Senti meu rosto corar. Abaixei a cabeça e andei até um banco, me sentando.

– A musica se chama Yellow - falei, tentando não deixar minha voz fraquejar.
Inspirei fundo e olhei para Ally. A morena levantou o polegar e falou um "boa sorte" sem som. Posicionei os dedos, ainda olhando pra ela, e comecei a tocar.

Look at the stars
Look how they shine for you
And everything you do
Yeah, they were all yellow

I came along
I wrote a song for you
And all the things you do
And it was called
So then I took my turn
Oh, what a thing to've done
And it was all yellow

Ally sorriu, e eu pude sentir meu peito esquentar.

Your skin
Oh, yeah, your skin and bones
Turn into something beautiful
Do you know
You know I love you so?
You know I love you so?

Dessa vez, olhei para Jimmy. Sua expressão estava neutra, mas pelo menos não havia nenhum sinal de reprovação.

I swam across
I jumped across for you
Oh, what a thing to do
'Cos you were all yellow
I drew a line
I drew a line for you
Oh, what a thing to do
And it was all yellow

And your skin
Oh, yeah, your skin and bones
Turn into something beautiful
Do you know
For you I'd bleed myself dry?
For you I'd bleed myself dry?

It's true
Look how they shine for you
Look how they shine for you
Look how they shine for
Look how they shine for you
Look how they shine for you
Look how they shine

Fechei os olhos, me concentrando na musica.

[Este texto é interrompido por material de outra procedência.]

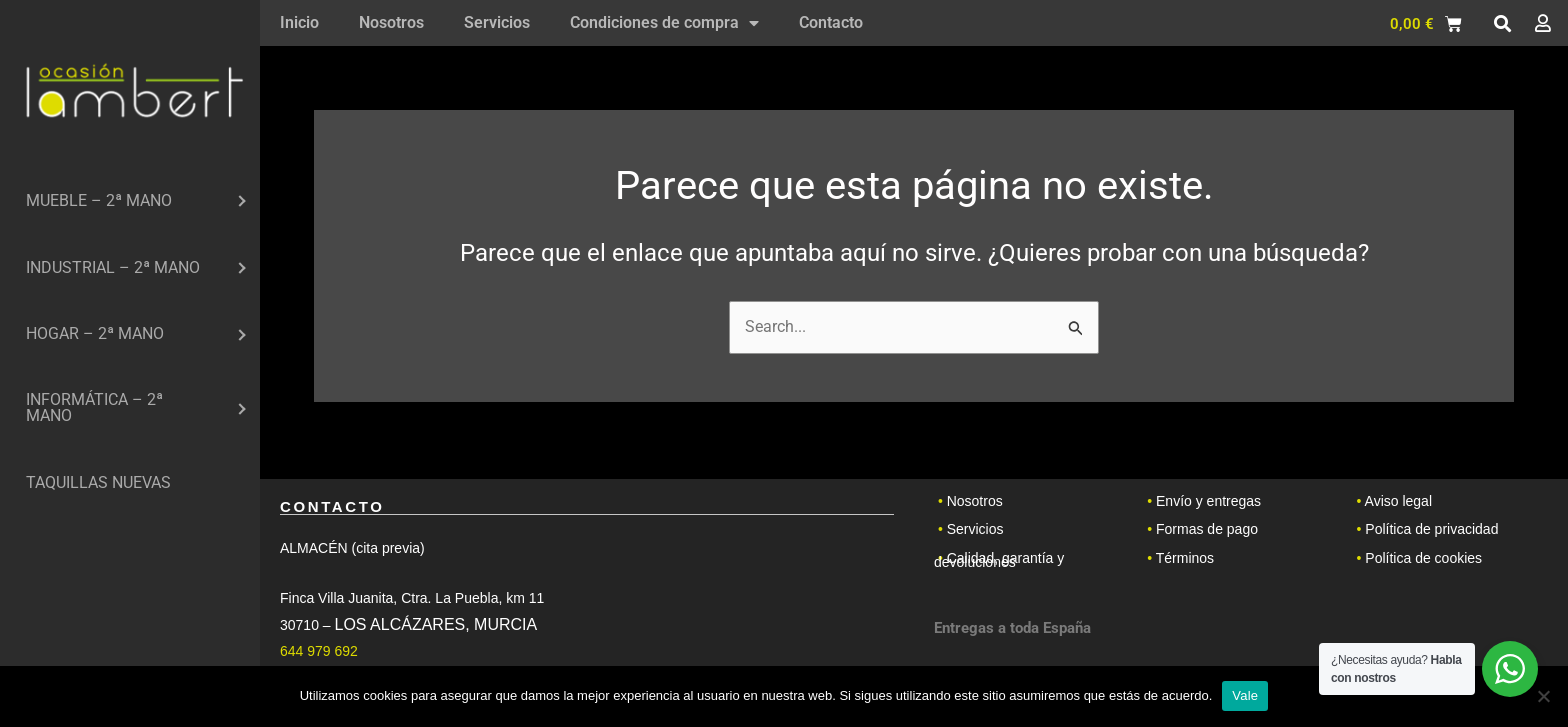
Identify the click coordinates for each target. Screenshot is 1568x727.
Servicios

A sensação de tocar minhas próprias palavras era inimaginável.

Look at the stars
Look how they shine for you
And all the things that you do

Abri meus olhos, minha visão diretamente voltada para Ally. Era óbvio que ela havia percebido que a musica era para ela. Havia um brilho em seus olhos, e ela escondia um sorriso com a mão.

– Bem - a voz de Jimmy chamou a minha atenção - Não são muitas as vezes que eu digo isso, então aproveite. Parabéns Austin, sua musica é ótima.